**Task to carry out**
Starting at the line that contains "The image size is (1080, 659).", please transcribe every line through the end of the entries, exactly and with no pictures.

Materials provided START

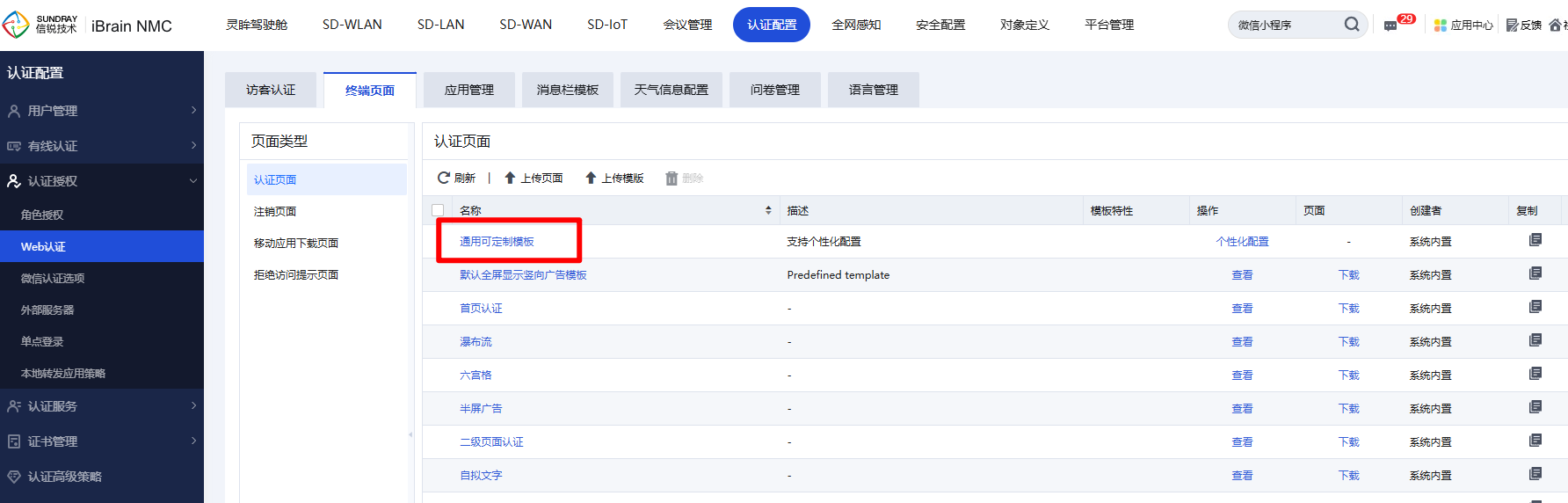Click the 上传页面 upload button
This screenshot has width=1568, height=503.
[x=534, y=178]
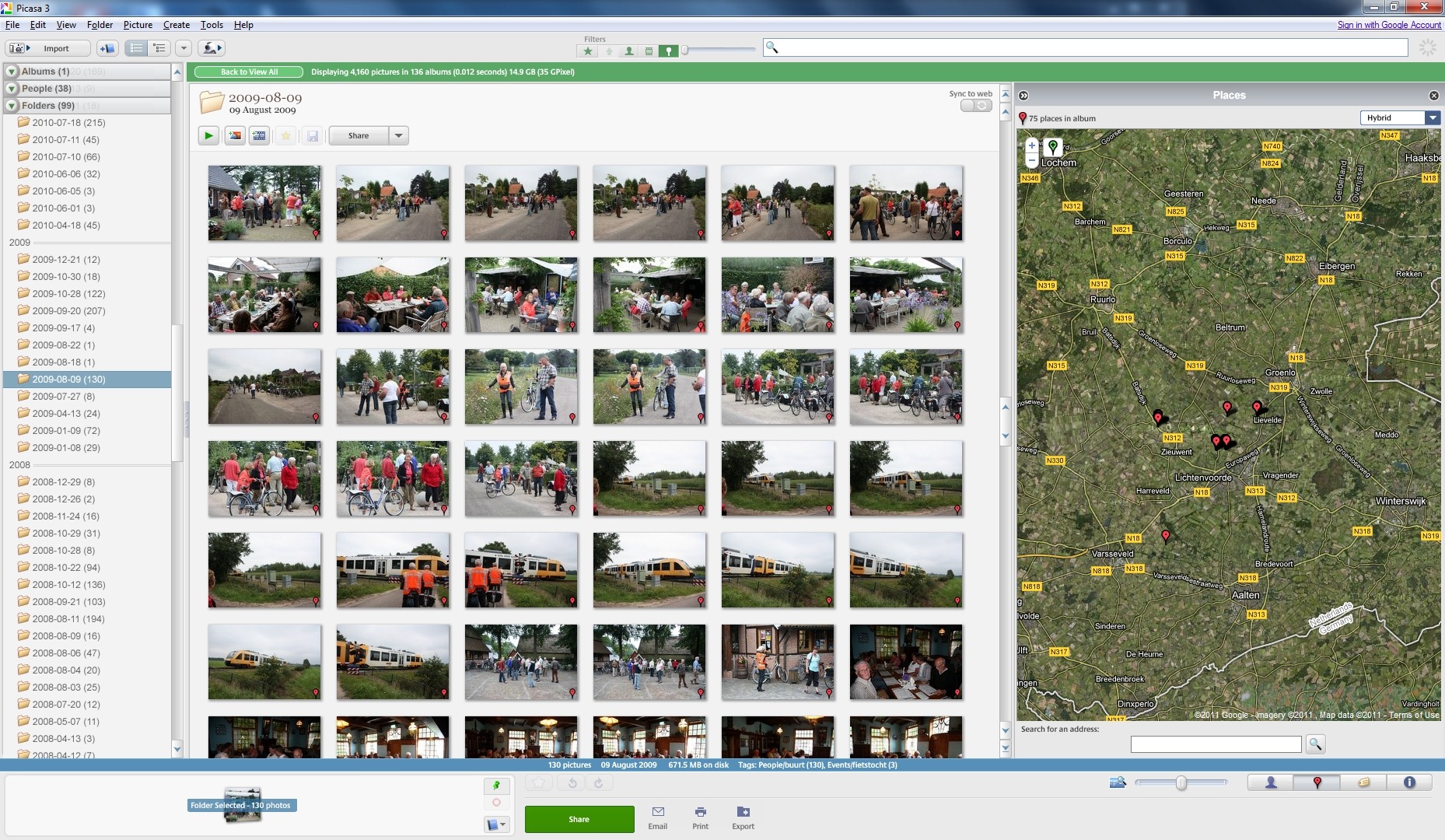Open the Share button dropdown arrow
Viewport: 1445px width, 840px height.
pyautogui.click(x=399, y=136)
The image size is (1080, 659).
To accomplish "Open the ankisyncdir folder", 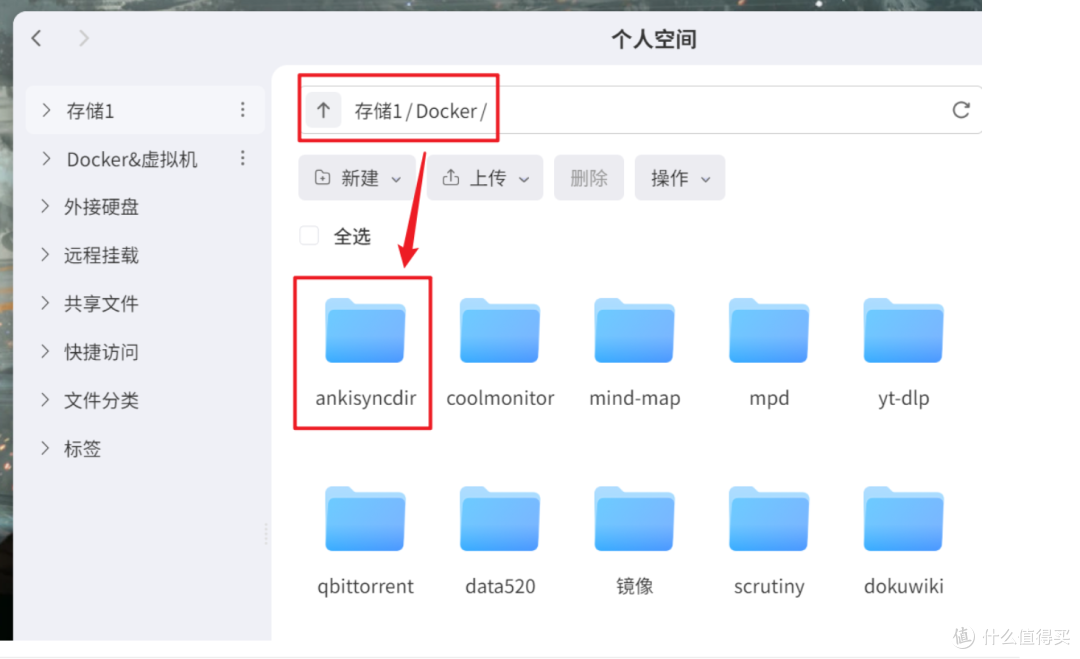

Materials provided END

**Task output**
The image size is (1080, 659).
To accomplish "Open the ankisyncdir folder", 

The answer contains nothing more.